This. Taking away everyone's privacy because somebody might use privacy to break the law is dumb. You want to bust drug dealers? Bust them for selling drugs.
- We have driver's licenses, passports and all manner of ID's
- The IRS can audit banking records to ensure there's no tax fraud, sans warrant.
- You can be filmed and photographed in public places for security purposes
The list goes on, and the argument will be that new technologies require new compromises. Yours is hardly a constructive (or even correct) approach to the problem, because it (a) dismisses valid concerns and (b) implies a warped interpretation of privacy law. There is no absolute right to privacy; there cannot be!
That said, we're largely in agreement -- restricting privacy is probably the wrong approach in this particular case, but I think the counter argument should instead be made as I previously described, rather than by a knee-jerk opposition to restricted privacy.
Cash transactions carry substantial risk: both parties must be physically present in some place to make the deal. They can be tailed, the meeting place can be under surveillance, they can be raided, they can murder each other and run, etc. It's also impractical to deal with large amounts of cash due to the risk of robbery/theft (including civil forfeiture), and legitimate entities won't take suitcases full of cash for large purchases. Infiltrating and exfiltrating large amounts of money from the legitimate banking system is also very likely to leave traces that can be understood by sufficiently skilled/motivated forensic accountants.
Whereas flipping some bytes in the firehose of cryptographically secure bytes already coming in and out of every home is undetectable and basically risk-free.
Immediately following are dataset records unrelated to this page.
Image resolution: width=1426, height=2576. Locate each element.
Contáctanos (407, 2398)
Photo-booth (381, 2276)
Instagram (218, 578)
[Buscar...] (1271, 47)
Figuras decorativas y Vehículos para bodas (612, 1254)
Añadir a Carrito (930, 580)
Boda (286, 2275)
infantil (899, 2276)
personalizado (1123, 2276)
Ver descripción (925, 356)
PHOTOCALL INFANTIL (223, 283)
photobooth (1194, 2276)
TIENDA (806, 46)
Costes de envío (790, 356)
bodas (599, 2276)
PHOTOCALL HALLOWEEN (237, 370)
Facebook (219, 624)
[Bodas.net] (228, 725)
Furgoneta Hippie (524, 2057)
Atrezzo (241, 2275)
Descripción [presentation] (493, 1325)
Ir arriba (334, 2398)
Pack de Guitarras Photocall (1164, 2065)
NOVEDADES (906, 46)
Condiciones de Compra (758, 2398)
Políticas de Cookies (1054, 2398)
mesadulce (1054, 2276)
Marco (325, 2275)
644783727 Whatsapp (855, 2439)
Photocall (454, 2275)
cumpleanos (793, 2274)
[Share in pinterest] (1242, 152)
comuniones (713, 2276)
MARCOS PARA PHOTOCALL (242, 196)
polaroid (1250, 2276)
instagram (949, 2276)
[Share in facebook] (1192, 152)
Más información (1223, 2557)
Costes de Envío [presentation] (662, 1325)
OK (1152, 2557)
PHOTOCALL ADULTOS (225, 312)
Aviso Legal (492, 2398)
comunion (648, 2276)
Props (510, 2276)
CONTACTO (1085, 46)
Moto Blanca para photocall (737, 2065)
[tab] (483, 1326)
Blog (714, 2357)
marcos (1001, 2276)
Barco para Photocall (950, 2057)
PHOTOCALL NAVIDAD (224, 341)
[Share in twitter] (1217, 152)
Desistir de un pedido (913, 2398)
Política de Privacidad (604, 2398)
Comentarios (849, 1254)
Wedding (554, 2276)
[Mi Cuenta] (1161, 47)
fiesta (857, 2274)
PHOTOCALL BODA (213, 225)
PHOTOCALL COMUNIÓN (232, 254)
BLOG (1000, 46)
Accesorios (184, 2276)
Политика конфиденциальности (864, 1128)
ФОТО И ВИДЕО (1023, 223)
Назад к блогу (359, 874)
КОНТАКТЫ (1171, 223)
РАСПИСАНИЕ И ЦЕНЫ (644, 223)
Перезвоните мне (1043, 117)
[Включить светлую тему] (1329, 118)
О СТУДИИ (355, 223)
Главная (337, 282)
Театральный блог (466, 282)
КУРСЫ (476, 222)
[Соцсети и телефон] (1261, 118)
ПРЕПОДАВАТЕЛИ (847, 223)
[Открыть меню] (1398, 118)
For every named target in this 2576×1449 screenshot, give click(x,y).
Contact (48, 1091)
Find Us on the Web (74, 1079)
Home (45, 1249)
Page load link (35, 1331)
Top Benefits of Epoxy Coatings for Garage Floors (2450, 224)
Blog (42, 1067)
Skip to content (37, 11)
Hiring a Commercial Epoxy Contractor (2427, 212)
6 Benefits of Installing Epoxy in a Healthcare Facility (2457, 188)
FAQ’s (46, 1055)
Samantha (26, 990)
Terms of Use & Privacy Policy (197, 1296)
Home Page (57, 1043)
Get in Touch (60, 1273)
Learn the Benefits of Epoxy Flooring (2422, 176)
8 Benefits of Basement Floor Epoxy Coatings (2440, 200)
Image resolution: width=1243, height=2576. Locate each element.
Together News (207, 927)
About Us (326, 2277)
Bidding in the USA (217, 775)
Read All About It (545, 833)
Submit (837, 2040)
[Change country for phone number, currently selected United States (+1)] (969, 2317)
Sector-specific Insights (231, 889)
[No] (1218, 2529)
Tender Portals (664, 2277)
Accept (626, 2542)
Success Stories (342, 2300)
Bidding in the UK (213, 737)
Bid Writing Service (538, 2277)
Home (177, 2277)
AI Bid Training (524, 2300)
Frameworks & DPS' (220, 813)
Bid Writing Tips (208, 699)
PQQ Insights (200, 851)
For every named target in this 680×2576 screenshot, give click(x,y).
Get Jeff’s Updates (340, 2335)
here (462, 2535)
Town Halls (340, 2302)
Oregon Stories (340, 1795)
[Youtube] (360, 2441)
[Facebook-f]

Some much more concrete human rights are ensured through taxation: food, shelter, water, health care, police, education, national defense, etc. If you make taxation effectively optional by running a perfect, free money-laundering system, some of them may have to go.
Doing a significant volume of cash transactions with any financial institution also causes it to send a Suspicious Activity Report  to the federal government, which greatly increases your chance of being selected for an audit.
It's true that you don't need records to explain your personal spending, but you will need to produce records justifying any deductions/benefits claimed, and if your lifestyle appears to be large for your reported taxable income, you'll need to account for that too. Recently the IRS has started using public social media posts indicating lavish spending against people who are only paying taxes on meagre incomes.
Laundromats are actually classic tax fraud vehicles. There was an article on HN recently about how the government will pull their water/electric bills to see if the volume of business they claim their doing is in line with their actual resource usage.